The civil rights group last week passed a resolution that condemned “extremist elements” within the tea party movement and called on the movement's leaders to repudiate the use of racist language in tea party signs and speeches. Right-wing media figures went nuts, claiming they couldn't find any racist tea party signs, and accused the NAACP of playing politics and engaging in "left-wing McCarthyism."

But for the folks who said they couldn't see any racially charged rhetoric coming from tea partiers (despite the numerous examples that already existed), Mark Williams emerged as uncomfortable evidence to the contrary. Williams wrote a July 15 blog post attacking the NAACP as racist for using “colored people” in its name. Williams' post portrayed blacks as lazy and NAACP leader Ben Jealous as supporting the repeal of civil-rights laws so that “massa” would again take care of blacks. Williams' post was so incendiary that he was forced to remove it, and the National Tea Party Federation has since announced that Williams and the Tea Party Express have been expelled from the federation.

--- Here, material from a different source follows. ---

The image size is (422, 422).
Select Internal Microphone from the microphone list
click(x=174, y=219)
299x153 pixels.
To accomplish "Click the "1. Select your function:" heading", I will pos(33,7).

Jealous, the NAACP's president and CEO, issued a statement responding to Williams' ouster. From Jealous' statement:

We call on the major leaders of the Tea Party such as Sarah Palin and Dick Armey who have not spoken out to do so.

It is encouraging to know that the Tea Party can act in unison through the Tea Party Federation and take decisive action. We call on the Tea Party to police its events and make it clear that there is no space for racist signs and hate speech.

We look forward to being able to have a civil political discourse with the Tea Party on the serious issues facing all Americans."